I maintained pretty well, until I wasn’t. Until my physical activity was decreased due to needing to be at low impact, low intensity activity during my pregnancy. Until the postpartum months, which included spending most of the first 3 months after my son was born waking him every 3-4 hours to make him eat, because he was struggling to gain weight. Until my Grandma’s Alzheimers was no longer deniable, and I watched her turn into a shell of herself.
So, once I realized how far I had slid into the depths of depression, and could admit it to myself, I asked for help, and started on the journey that led me to creating this blog. All of this leads to this week, this conversation with my doctor. This moment, Wednesday morning, seeing that my new med is Zoloft. It’s been 14 years since I had the problems that I’d had, and my health and everything else was in a very different place. I’ve walked a very long road, fighting the whole way for survival, learning about myself and my depression along the way. I know, too, that body chemistry can change over time, so I decided to give it a try.

* _The data_:
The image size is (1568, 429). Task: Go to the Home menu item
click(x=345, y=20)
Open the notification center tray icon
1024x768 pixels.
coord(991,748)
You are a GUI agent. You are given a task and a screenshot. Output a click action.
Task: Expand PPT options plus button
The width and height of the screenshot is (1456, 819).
--
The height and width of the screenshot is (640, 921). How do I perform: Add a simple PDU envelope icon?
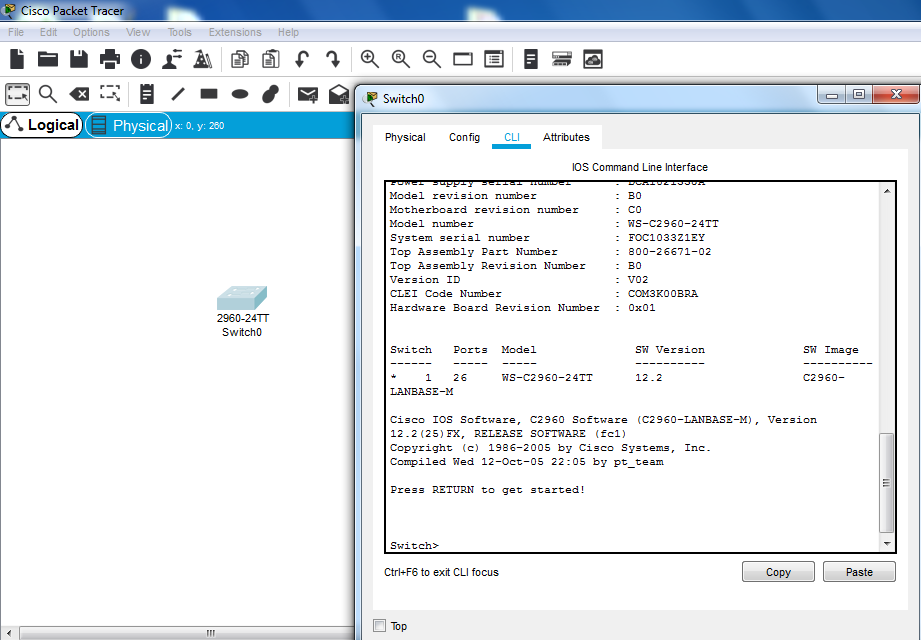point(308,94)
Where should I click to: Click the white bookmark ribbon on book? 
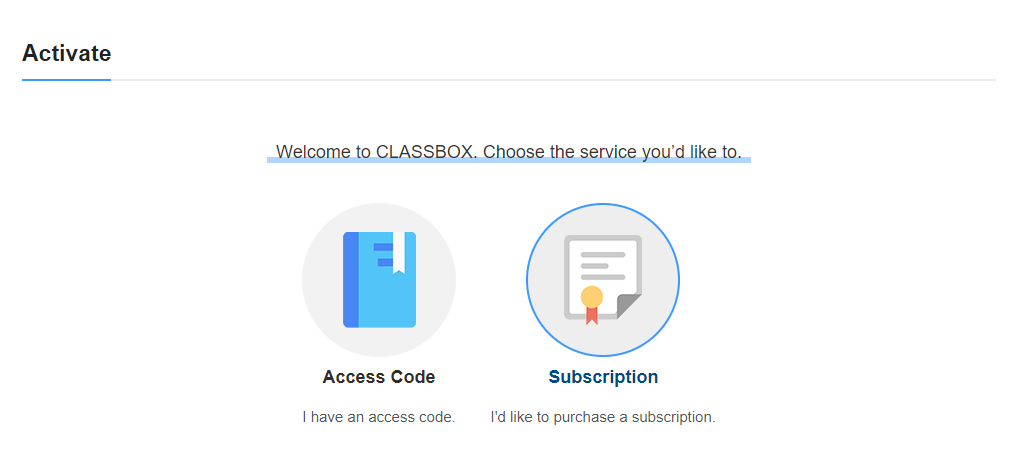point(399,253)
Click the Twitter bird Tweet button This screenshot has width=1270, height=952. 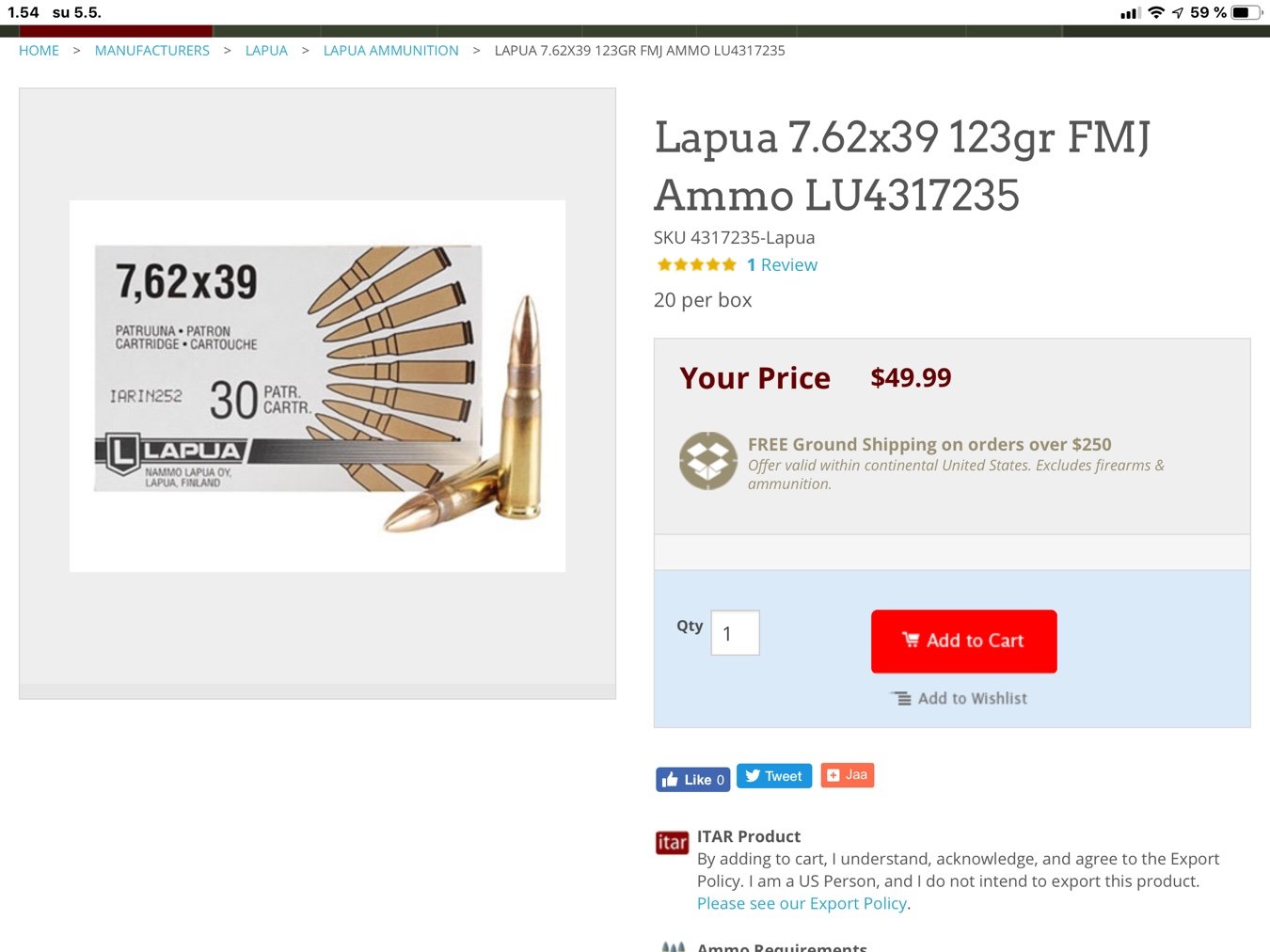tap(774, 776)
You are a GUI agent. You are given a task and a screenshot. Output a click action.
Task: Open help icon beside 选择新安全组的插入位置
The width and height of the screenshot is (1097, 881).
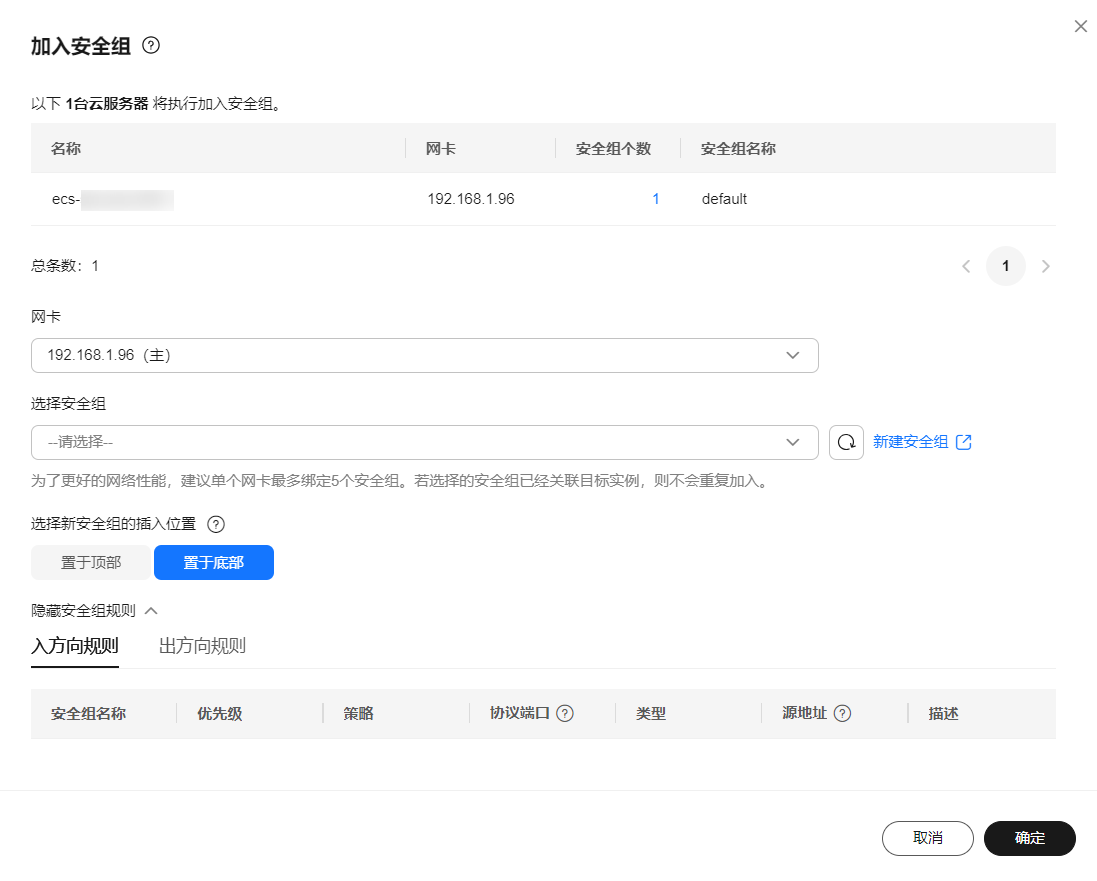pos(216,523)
* * *
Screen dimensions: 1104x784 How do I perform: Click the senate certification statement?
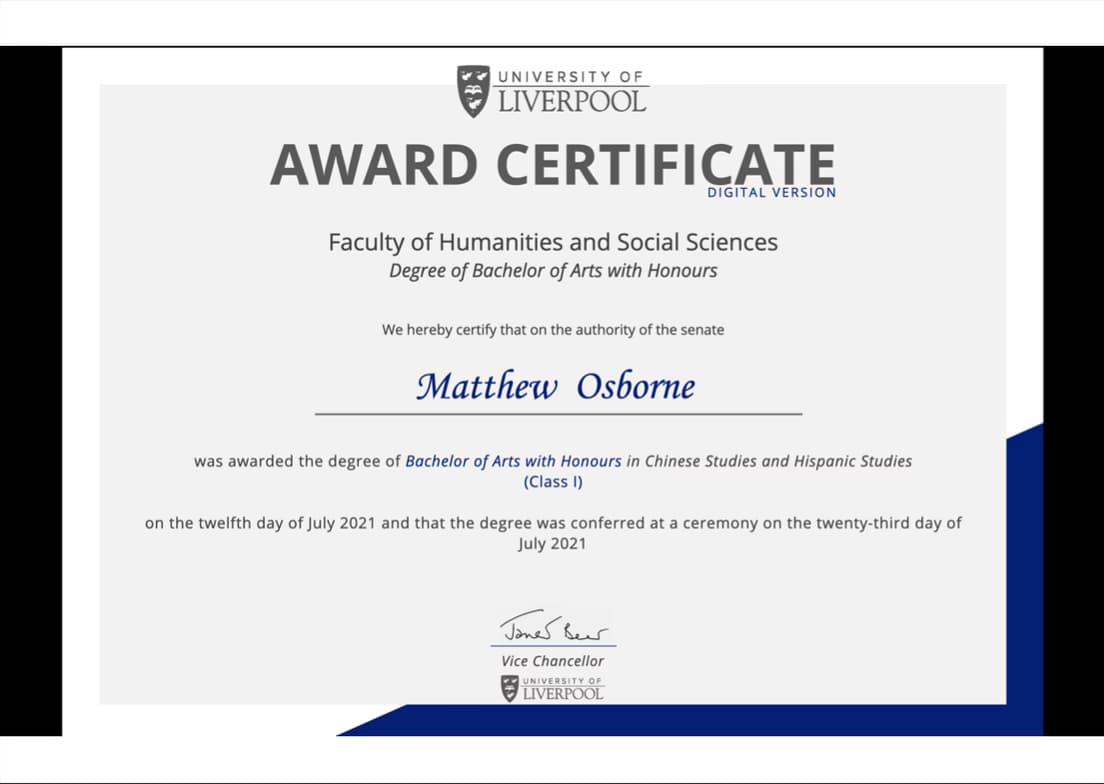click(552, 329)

* _Work required_:
In the passage on depression, how often did the writer wake the baby to eat during the first three months after his birth?

* _Response area_:
Every 3-4 hours.